Look for a portion of the iris directly opposite of the area you’re working on. Use the Rectangular Marquee Tool (M) to select a sample (be sure that the main image is selected in the Layers Panel when you make your selection). Copy the selection to a new layer (Windows: Ctrl + J | Mac: Cmd + J) and activate the Free Transformation Tool (Windows: Ctrl + T | Mac: Cmd + T). Now right click in any portion of the rectangular selection and select Flip Horizontal.
Use the Move Tool (V) to move the copied selection into the area you’re trying to replace. All that’s left is the create a black layer mask (Layer -> Layer Mask -> Hide All) to hide the selection (as describe before) and then carefully reveal it using a white paint brush. The trick to making the selection match the area you’re trying to replace seamlessly is to paint the layer mask starting from the center using a soft, white brush.
Create a new layer (Windows: Ctrl + Shift + N | Mac: Cmd + Shift + N) and select a small circular brush. Set the foreground color to white and change the hardness of the brush to around 85%. Adjust the brush size (using the right and left bracket keys) so that it’s the about the same size as the catchlight you’re attempting to replace.
When you’re ready, stamp the iris with the brush. As we’ve already practiced, you can use the Free Transform Tool (Windows: Ctrl + T | Mac: Cmd + T) to resize the brush stroke.
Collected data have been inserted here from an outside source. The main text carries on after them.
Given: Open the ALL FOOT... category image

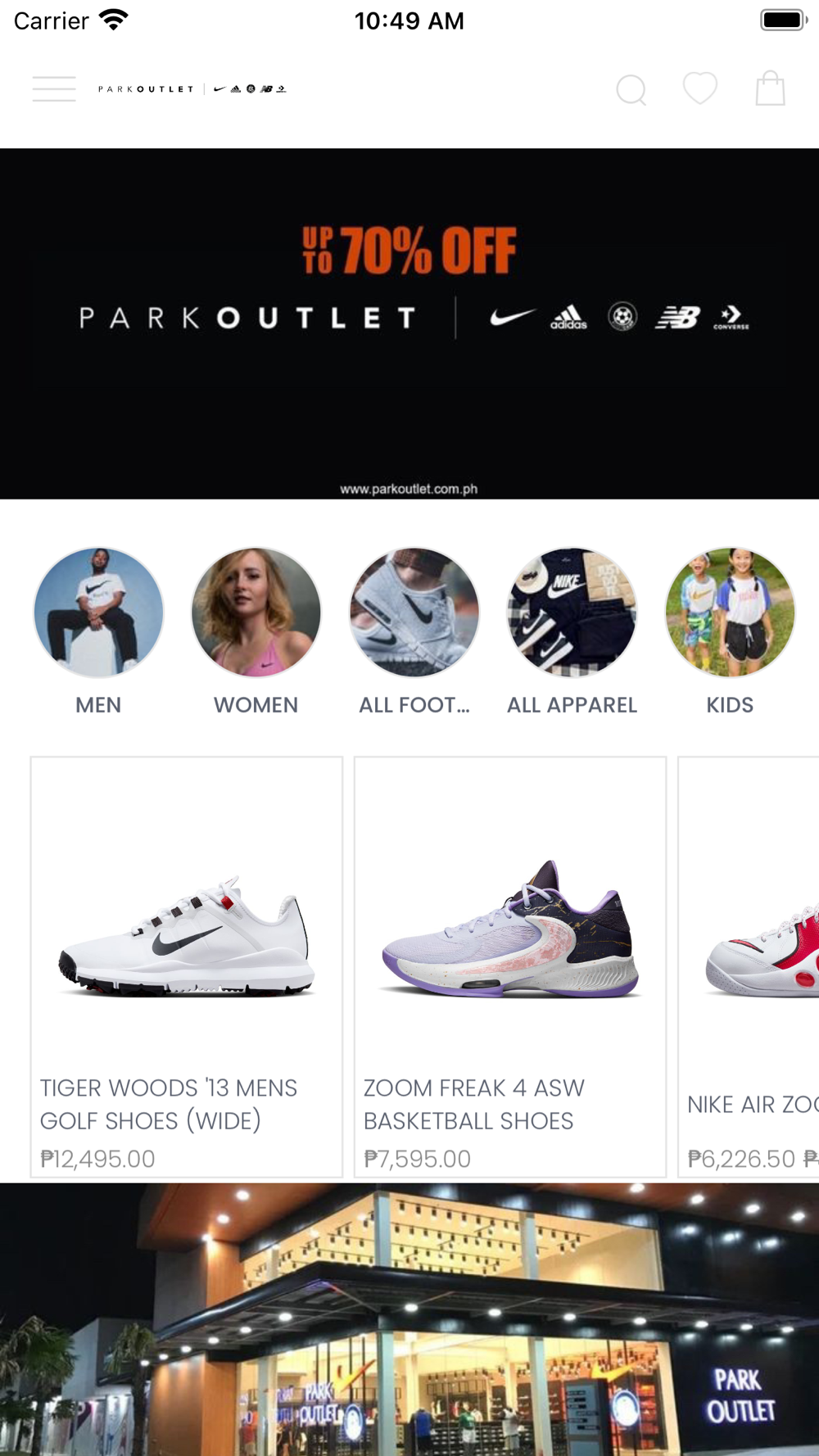Looking at the screenshot, I should pos(414,613).
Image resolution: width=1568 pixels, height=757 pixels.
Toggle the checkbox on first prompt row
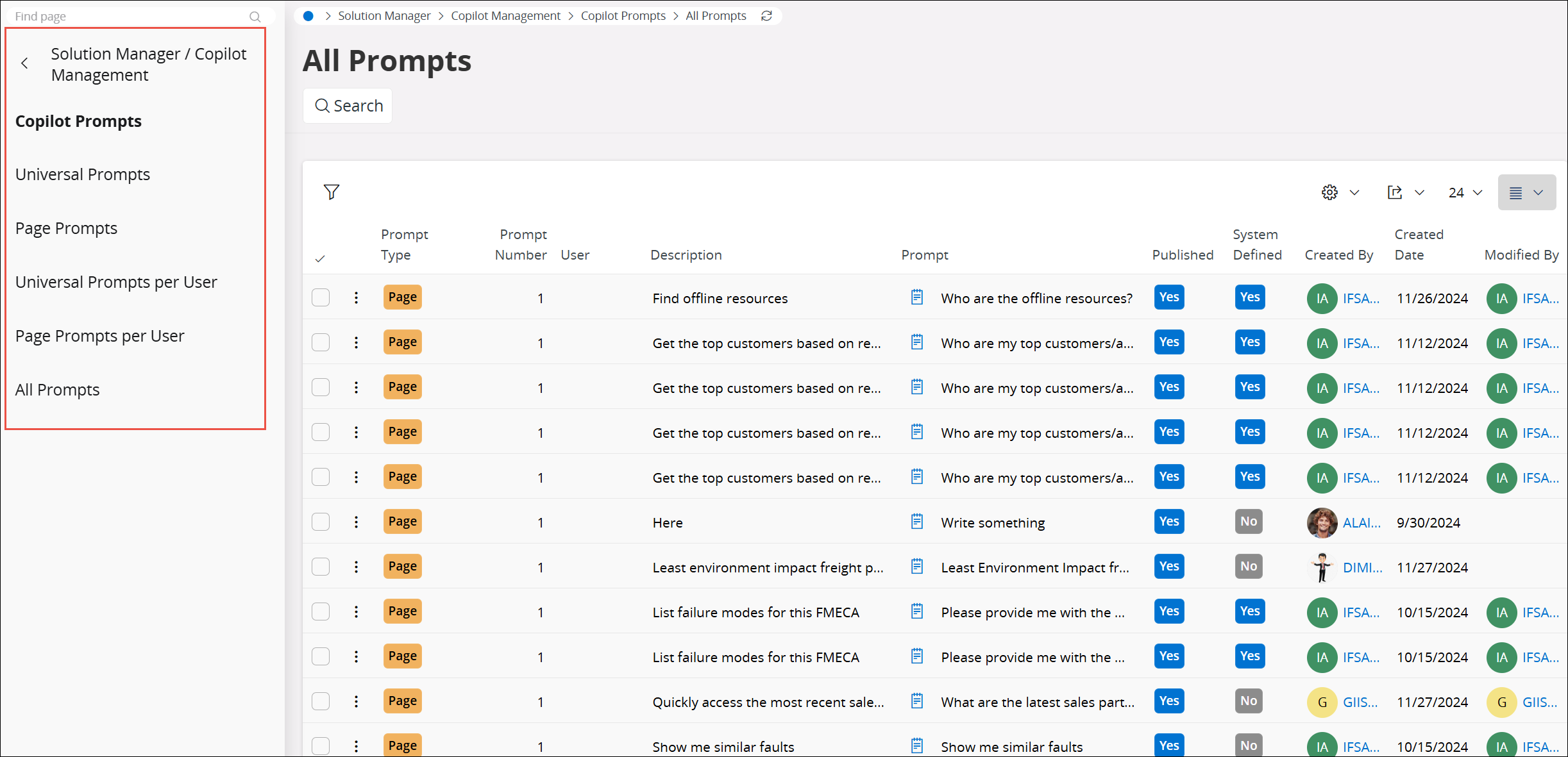pos(321,297)
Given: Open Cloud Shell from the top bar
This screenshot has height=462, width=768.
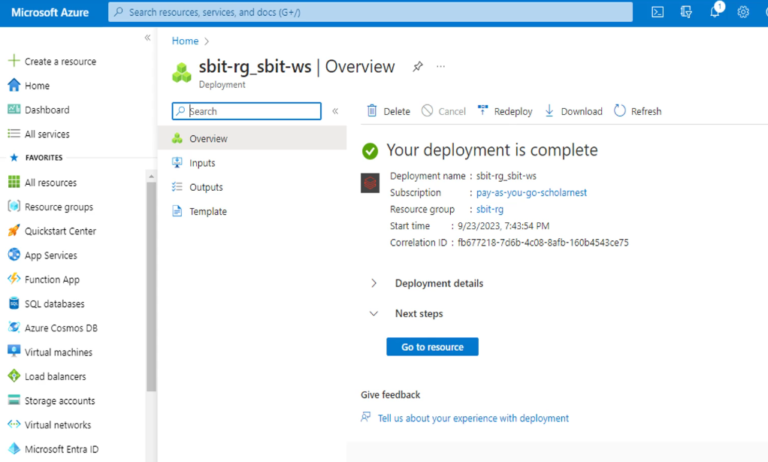Looking at the screenshot, I should point(657,12).
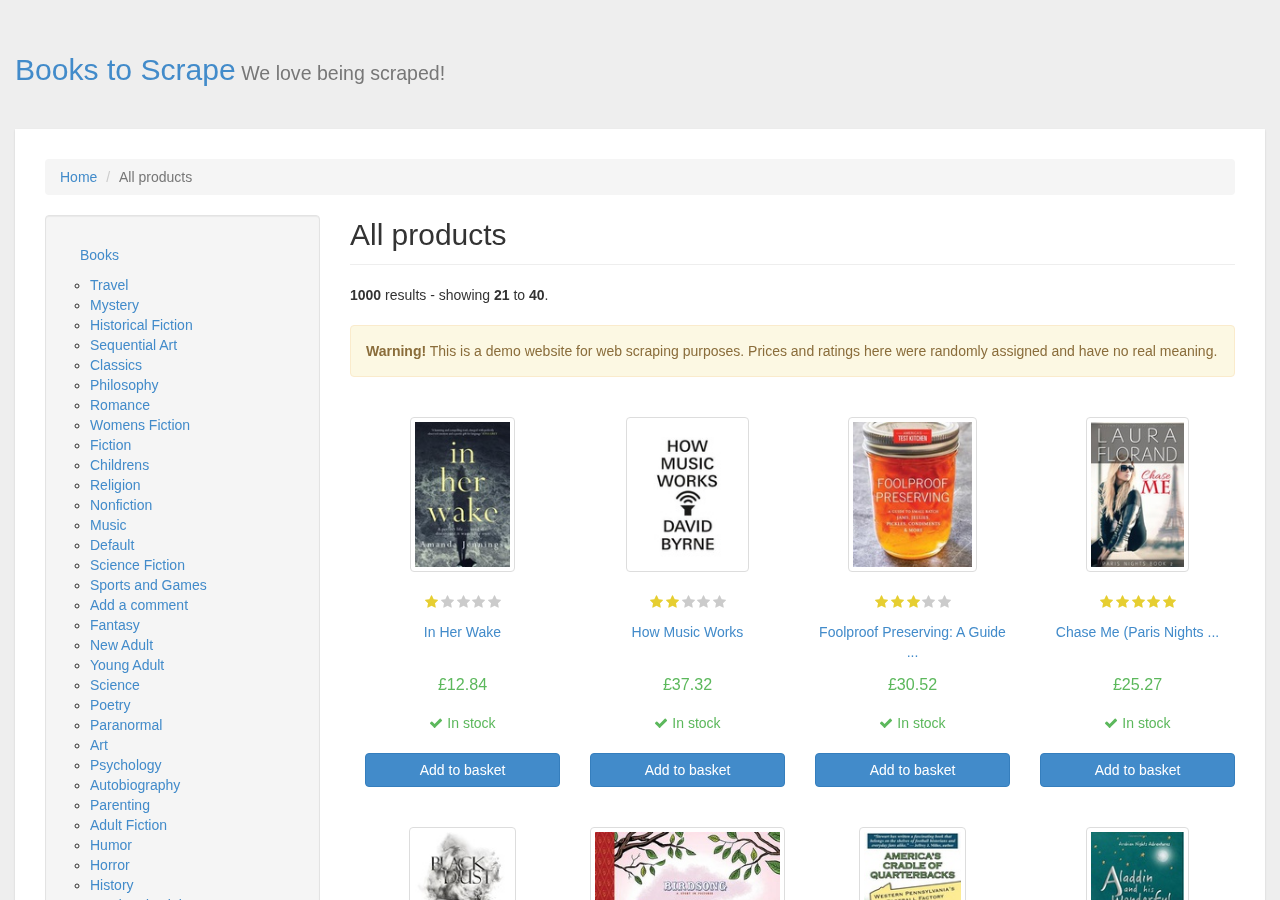Image resolution: width=1280 pixels, height=900 pixels.
Task: Open the Historical Fiction category
Action: 141,325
Once you’re happy with the size of the brush stroke, you can press and hold the Alt/Option key to skew the brush stroke so that is looks like the catchlight you’re attempting to recreate. Below is a before and after showing the new catchlight.
Whew! We covered a lot of ground. Don’t feel overwhelmed if some of what we discussed still confuses you. Learning how to use layer masks can be daunting. Photoshop is a program that takes time getting comfortable with. You may need to go over the steps several times before you get the hang of it. Practice, practice, practice!
One final note; be careful not to overdo it! Portrait retouching looks more realistic when it’s not taken too far. All of the enhancements we made were done on adjustments layers. Don’t hesitate to pull back on the opacity of each layer to help hide your tracks. Have fun!